--- START Selection ---

Vocaloids are vocal instruments that synthesize a person singing via a combo of synthesis and sampling. Originally sold as "backing vocals" (like the 303 was as a bass track for guitarists), they ended up being marketed via digital avatars meant to represent the synthesized voice, with their own fan bases growing around those characters. It got as far as David Letterman (who looks like he wants to strangle his producer).

Key Traits

  • Synthetic but charismatic brand entity/avatar is the focus, vs. the technology
  • Corporate brand owners leverage consumer interest to sell merch
  • Heavily online fan base and international — though focused in Asia.
  • Low barrier to entry for creative software, with lots of fan creations as a result. Several very talented producers write songs with Vocaloid, e.g. I thought this one was quite clever.
  • Fan content is attributed to the avatar, and often organized by it

Structure

  • Basic User-Generated-Content brand capture loop.
  • Civilians are exposed to some kind of charismatic brand entity, get curious, and are pulled into a consumer-to-creator funnel.
  • Creators generate content that reinforces the brand entity's surface area and exposure
  • The copyright holders of the brand entity create merchandise and products tied to brand and encourage consumption.

ObsidianMD

https://anvaka.github.io/sayit/?query=obsidianmd Obsidian is approached as the mechanism for "personal knowledge management", a response to information overload. Imagine forgetting a section of a book you read a year or two ago. Instead of re-reading the book and moving on with your life, you put on your game face and decide that you're never going to lose again. That's PKM.

Essentially, Obsidian takes an IDE approach to your word processing tool, and while I personally love it — it made the short list for this post very quickly when it came to "constructive" qualities within its community and business model.

Key Traits

  • Seemingly simple toolkit that is massively customizable — and therefore amplifies complexity.
  • Users trying to solve information/aspiration overload with software (looking at the map, you can see examples of language learning, note-taking, PKM, etc)
  • Aspirational minimalists with maximalist dispositions
  • Technical competent user base, but mostly not engineers
  • Broadly online, often in academia or knowledge work, and coming from other software (Evernote, bear, etc).

Structure

  • The Core Platform itself is free, and enables creators to build plugins on top of it. Plugins incentivizes consumers to get locked in to the Obsidian way of doing things (the investment/sunk cost trap of the consumer), even though the data format (markdown and folders) isn't locked in.
  • Obsidian as a company has limited monetization of its community — but may be holding off for fear of chasing users off the platform. It essentially holds a monopoly to set the terms of its extraction because it owns the core platform.

--- END Selection ---
--- START Supplied material ---

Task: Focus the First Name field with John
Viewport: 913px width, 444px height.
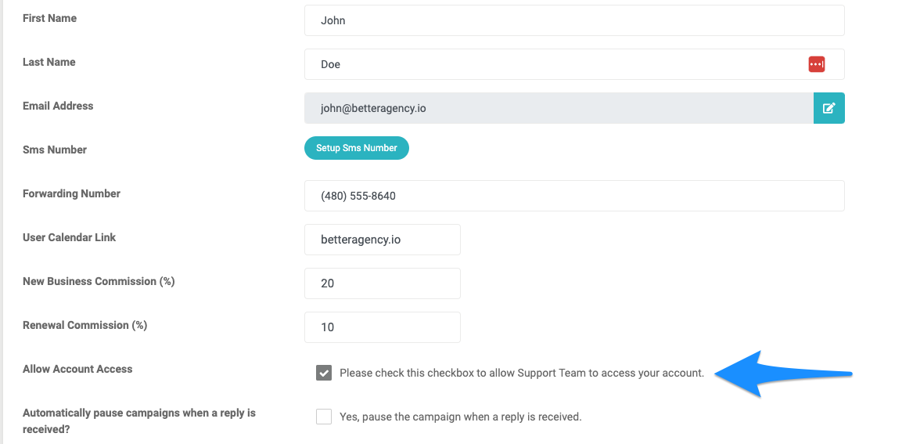Action: [x=574, y=20]
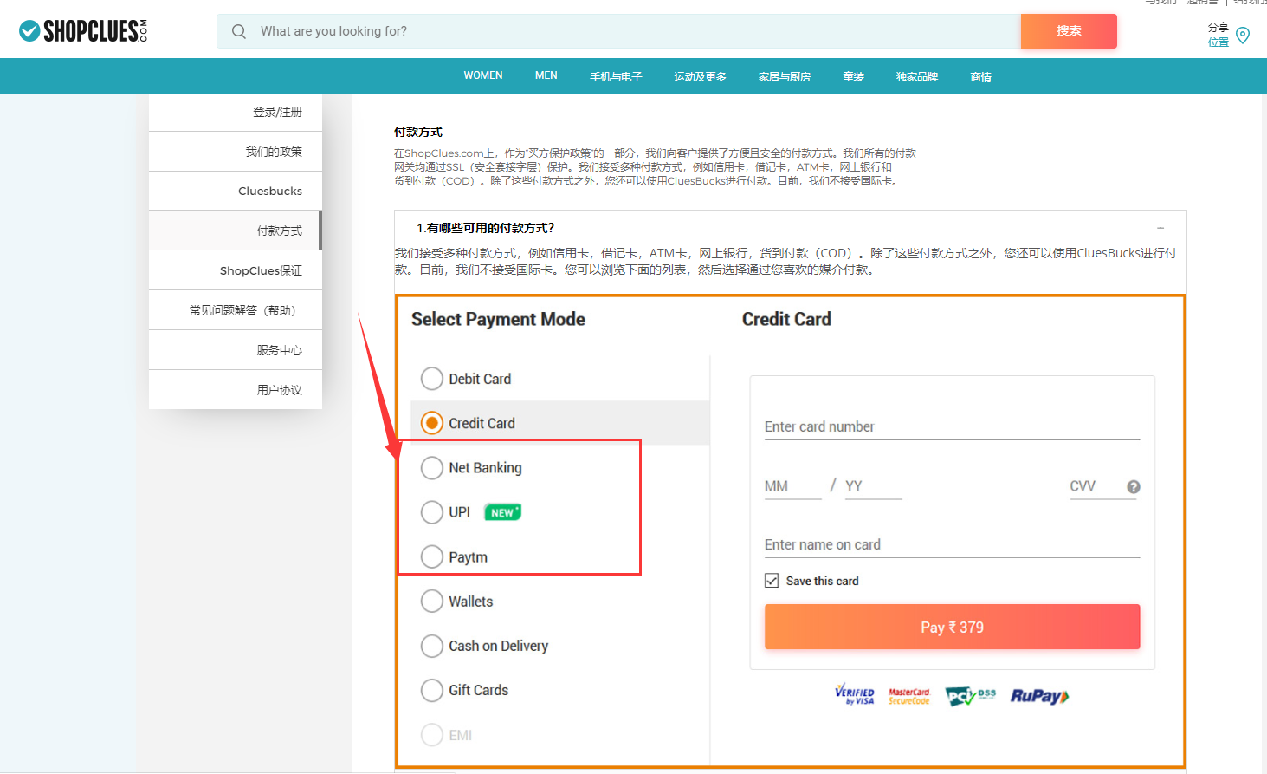1267x774 pixels.
Task: Select UPI as payment mode
Action: pos(432,512)
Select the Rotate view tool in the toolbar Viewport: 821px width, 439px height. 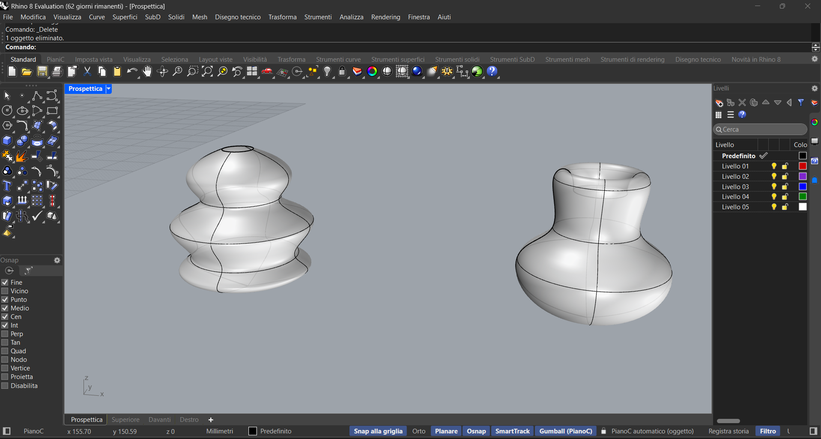click(162, 72)
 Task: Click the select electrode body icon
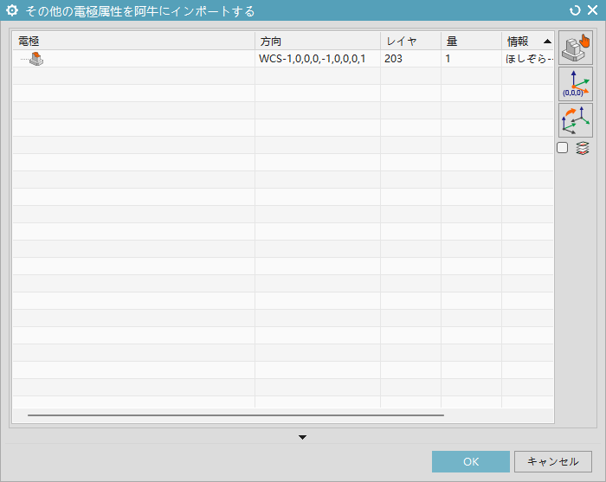click(575, 48)
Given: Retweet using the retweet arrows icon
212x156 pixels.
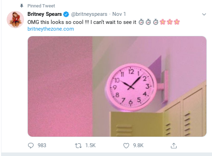Looking at the screenshot, I should pyautogui.click(x=78, y=145).
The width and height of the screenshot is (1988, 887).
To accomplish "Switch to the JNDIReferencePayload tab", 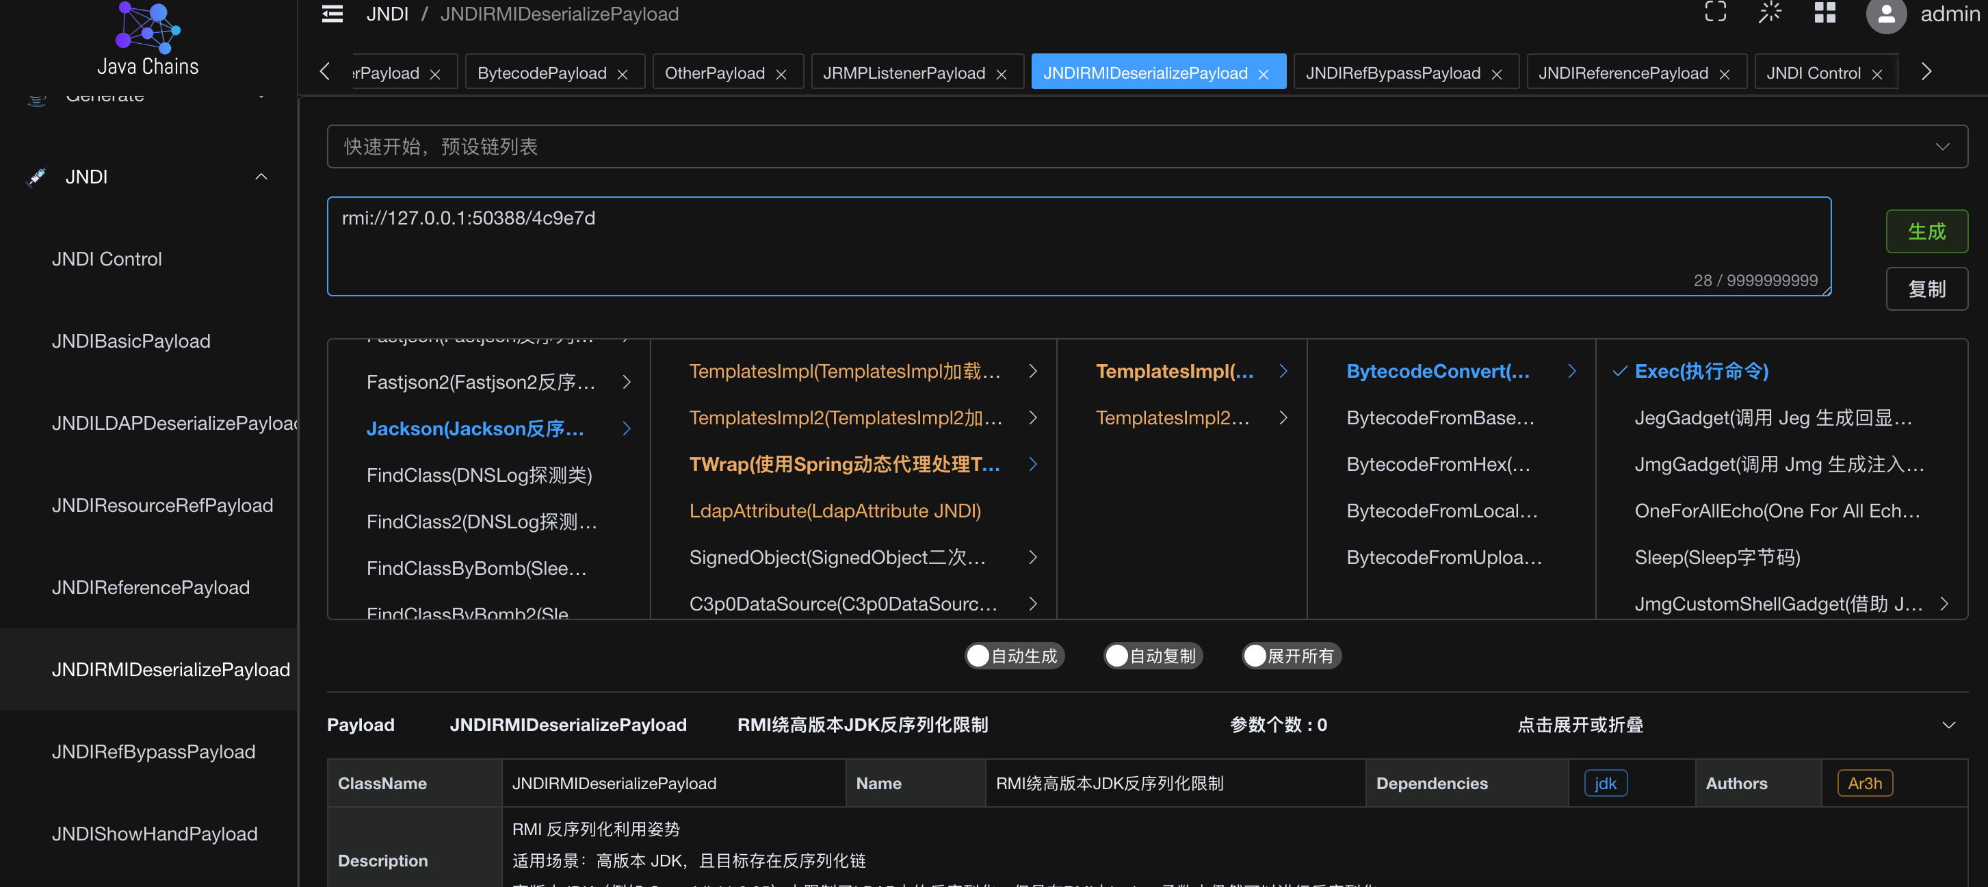I will (1622, 73).
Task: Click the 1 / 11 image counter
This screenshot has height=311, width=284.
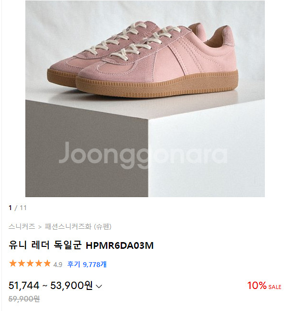Action: [17, 208]
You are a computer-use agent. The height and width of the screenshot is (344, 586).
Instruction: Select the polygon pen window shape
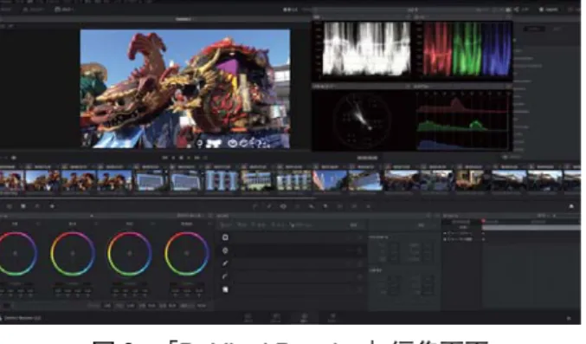coord(225,263)
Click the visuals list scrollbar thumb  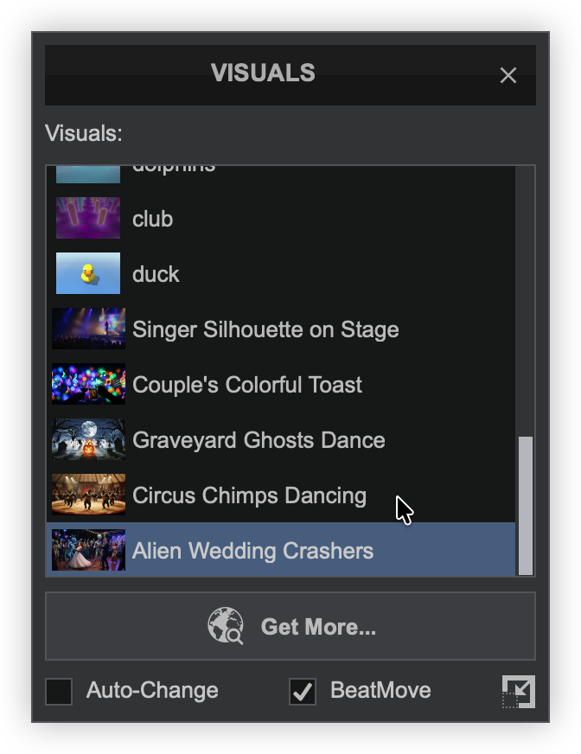526,506
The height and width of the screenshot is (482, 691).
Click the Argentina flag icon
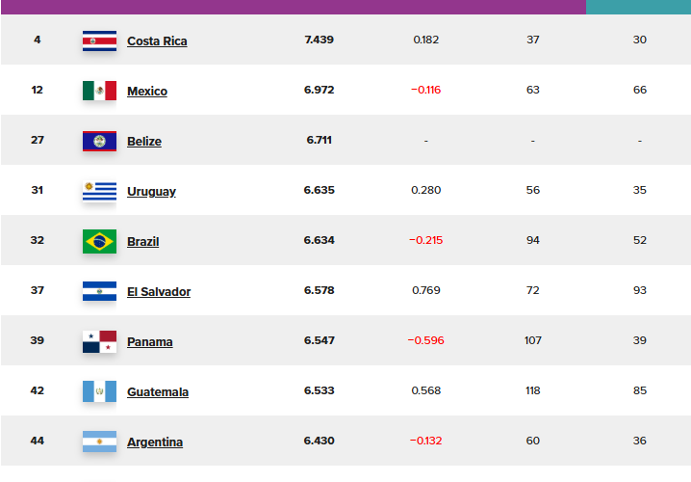(x=99, y=442)

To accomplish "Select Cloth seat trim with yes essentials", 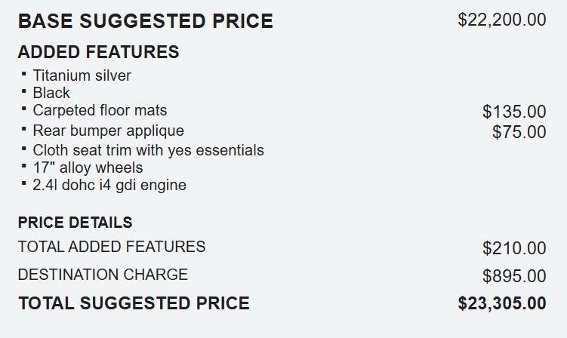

--- END Supplied material ---

Task brief =
In the passage on Vocaloids and Obsidian, what data format does Obsidian use? Rely only on the passage on Vocaloids and Obsidian.

Full answer =
Markdown and folders.